Aim of the task:
Below are entries; output exactly the lines from the one with "Emmaus Necklace (530, 950)" to the one with "Informativa sulla privacy (443, 1324)", both included, and nothing else.

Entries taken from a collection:
=====

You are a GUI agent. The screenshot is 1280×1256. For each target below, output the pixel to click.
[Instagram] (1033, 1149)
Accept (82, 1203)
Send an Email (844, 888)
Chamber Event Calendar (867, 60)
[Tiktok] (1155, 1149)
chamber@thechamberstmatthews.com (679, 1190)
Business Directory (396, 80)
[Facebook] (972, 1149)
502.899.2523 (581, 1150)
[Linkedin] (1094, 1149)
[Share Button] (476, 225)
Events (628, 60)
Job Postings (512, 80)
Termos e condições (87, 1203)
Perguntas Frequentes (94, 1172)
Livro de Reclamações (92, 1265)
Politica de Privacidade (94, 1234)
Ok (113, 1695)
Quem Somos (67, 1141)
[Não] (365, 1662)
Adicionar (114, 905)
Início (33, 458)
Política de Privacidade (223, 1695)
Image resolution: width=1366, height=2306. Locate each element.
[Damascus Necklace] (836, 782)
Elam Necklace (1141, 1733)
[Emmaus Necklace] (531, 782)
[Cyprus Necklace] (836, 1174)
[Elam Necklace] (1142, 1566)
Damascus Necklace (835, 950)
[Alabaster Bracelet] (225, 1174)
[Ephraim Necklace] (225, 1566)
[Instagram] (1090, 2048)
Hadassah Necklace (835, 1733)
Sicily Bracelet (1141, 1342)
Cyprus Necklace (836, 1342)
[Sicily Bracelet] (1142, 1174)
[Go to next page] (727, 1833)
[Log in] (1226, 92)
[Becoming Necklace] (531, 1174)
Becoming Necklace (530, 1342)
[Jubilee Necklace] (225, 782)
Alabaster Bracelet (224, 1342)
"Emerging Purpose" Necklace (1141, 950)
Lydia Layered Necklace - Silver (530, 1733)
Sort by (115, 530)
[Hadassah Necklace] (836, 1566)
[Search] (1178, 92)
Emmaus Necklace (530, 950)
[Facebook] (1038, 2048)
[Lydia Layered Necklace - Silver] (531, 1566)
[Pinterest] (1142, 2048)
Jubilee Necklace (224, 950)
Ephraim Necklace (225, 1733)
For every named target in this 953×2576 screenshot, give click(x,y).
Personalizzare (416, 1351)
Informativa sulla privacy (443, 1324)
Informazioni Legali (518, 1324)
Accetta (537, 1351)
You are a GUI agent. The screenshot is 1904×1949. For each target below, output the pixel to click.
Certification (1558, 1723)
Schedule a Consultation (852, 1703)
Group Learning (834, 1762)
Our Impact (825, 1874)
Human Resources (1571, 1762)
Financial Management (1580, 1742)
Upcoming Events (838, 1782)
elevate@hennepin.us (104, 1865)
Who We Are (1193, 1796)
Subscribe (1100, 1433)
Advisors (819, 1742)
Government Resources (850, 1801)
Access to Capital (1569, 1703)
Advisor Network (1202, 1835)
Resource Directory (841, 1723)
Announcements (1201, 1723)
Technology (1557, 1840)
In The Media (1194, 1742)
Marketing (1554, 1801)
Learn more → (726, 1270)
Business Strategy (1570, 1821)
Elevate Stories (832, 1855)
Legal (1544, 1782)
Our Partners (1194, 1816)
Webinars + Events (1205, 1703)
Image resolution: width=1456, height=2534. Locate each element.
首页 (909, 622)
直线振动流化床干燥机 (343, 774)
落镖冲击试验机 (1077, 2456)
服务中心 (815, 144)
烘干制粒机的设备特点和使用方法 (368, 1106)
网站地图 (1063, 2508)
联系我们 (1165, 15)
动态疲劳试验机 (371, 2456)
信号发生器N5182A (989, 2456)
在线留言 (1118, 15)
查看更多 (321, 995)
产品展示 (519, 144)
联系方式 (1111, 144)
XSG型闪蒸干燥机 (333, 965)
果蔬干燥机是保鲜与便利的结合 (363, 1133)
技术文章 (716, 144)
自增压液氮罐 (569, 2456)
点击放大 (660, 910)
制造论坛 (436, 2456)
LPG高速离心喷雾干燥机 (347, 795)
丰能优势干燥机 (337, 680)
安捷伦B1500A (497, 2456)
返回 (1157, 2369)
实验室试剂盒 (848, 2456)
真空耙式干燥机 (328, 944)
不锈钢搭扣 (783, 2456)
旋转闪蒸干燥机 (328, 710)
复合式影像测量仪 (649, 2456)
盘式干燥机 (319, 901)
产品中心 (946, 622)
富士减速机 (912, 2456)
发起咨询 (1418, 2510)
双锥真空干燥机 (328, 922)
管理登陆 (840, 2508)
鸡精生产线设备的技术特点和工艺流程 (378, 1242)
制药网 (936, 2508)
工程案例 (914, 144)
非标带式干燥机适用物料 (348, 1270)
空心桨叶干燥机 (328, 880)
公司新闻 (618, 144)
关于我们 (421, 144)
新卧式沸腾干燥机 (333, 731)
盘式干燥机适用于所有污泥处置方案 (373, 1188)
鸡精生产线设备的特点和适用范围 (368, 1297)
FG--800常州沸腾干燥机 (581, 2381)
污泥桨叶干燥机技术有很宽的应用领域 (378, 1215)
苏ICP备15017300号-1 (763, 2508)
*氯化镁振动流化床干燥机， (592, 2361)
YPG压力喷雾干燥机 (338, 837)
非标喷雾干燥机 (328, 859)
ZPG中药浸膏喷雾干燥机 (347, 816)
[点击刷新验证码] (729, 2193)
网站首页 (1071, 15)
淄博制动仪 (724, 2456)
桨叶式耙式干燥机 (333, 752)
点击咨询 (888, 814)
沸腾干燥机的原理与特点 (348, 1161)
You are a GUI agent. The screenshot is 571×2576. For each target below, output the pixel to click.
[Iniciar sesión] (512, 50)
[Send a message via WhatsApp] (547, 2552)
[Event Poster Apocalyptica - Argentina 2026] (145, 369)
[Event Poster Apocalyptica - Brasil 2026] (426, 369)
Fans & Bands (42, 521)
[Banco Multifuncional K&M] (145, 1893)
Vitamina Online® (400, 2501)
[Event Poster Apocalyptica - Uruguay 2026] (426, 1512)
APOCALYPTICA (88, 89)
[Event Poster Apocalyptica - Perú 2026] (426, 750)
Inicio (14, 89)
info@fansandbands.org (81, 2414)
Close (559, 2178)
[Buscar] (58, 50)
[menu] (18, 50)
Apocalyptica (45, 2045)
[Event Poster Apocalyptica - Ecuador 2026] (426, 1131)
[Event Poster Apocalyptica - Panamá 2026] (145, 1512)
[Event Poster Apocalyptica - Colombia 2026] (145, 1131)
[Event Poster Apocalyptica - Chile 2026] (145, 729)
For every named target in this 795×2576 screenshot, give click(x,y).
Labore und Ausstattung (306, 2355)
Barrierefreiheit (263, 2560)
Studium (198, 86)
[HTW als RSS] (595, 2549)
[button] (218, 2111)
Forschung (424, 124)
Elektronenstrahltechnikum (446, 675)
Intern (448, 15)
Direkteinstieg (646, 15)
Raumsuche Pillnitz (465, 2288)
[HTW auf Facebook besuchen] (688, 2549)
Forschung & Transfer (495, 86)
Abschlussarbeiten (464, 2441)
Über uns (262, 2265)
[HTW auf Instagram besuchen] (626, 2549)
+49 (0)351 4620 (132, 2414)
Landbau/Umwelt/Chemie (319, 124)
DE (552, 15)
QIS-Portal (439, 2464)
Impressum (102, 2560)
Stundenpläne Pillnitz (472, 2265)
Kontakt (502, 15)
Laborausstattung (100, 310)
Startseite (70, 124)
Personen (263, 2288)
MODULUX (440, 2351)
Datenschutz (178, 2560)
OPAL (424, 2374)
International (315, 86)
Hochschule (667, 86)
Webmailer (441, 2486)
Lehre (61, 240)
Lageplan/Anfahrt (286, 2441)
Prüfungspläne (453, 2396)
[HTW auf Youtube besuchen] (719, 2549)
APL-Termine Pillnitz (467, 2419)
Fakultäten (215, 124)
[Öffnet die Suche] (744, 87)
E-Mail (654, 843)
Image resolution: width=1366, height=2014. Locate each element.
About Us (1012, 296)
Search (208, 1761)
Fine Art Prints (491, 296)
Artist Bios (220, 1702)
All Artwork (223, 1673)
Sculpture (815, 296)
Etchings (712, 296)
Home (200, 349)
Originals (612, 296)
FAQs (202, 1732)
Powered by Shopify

=====

The answer:
Emmaus Necklace (530, 950)
[Facebook] (1038, 2048)
[Lydia Layered Necklace - Silver] (531, 1566)
[Pinterest] (1142, 2048)
Jubilee Necklace (224, 950)
Ephraim Necklace (225, 1733)
For every named target in this 953×2576 screenshot, give click(x,y).
Personalizzare (416, 1351)
Informativa sulla privacy (443, 1324)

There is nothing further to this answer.